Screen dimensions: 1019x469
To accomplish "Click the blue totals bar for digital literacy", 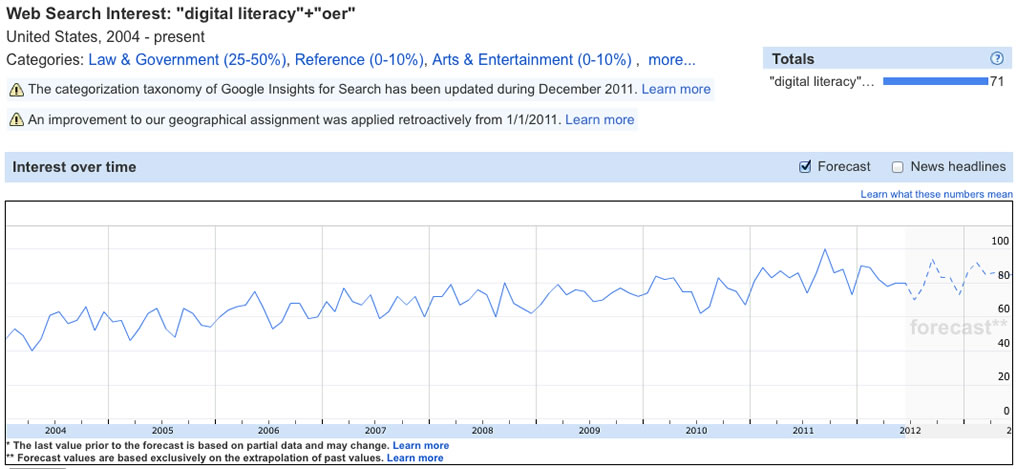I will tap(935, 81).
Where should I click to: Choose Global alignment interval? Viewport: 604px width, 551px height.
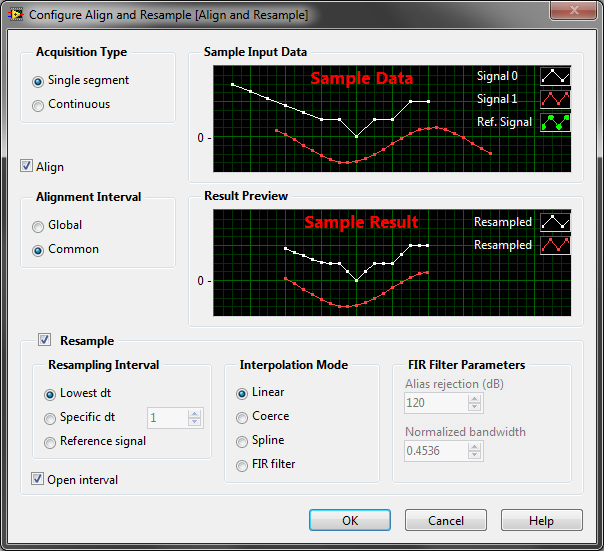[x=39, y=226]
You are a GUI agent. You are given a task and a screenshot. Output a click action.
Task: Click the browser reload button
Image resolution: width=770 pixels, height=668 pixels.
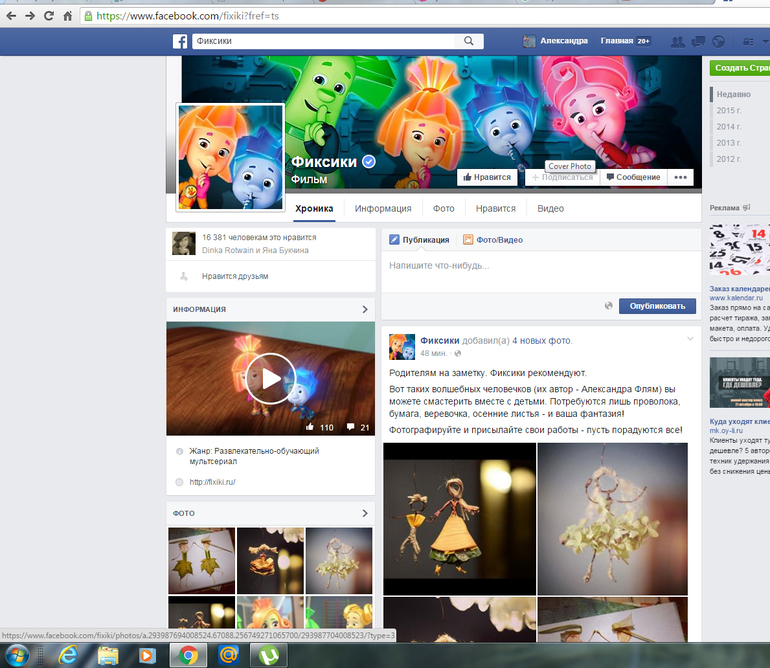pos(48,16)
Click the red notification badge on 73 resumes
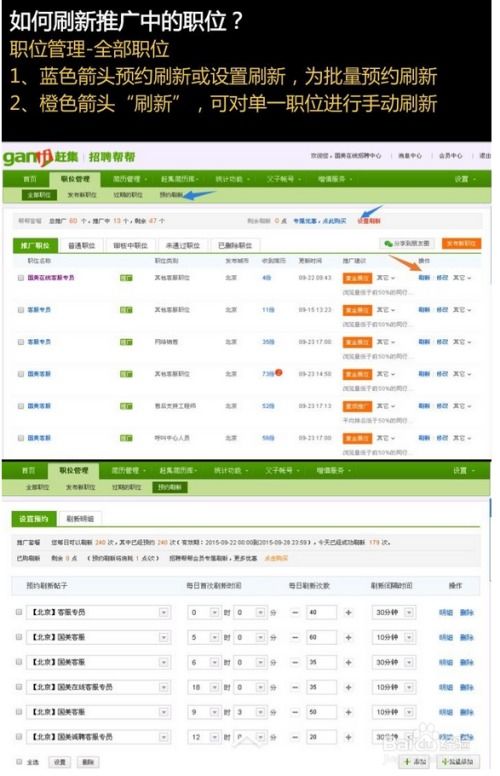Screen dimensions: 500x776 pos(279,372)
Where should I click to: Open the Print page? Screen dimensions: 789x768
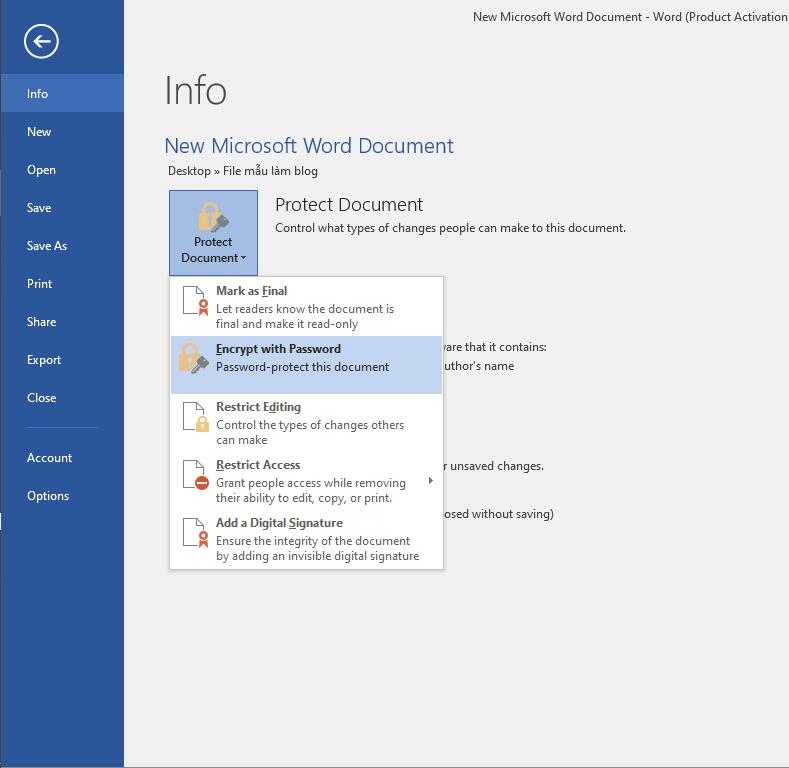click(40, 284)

**Aim:** Report how many lines in the rows above contain the string "should". Case counts. Give only the number.

**Exercise answer:** 2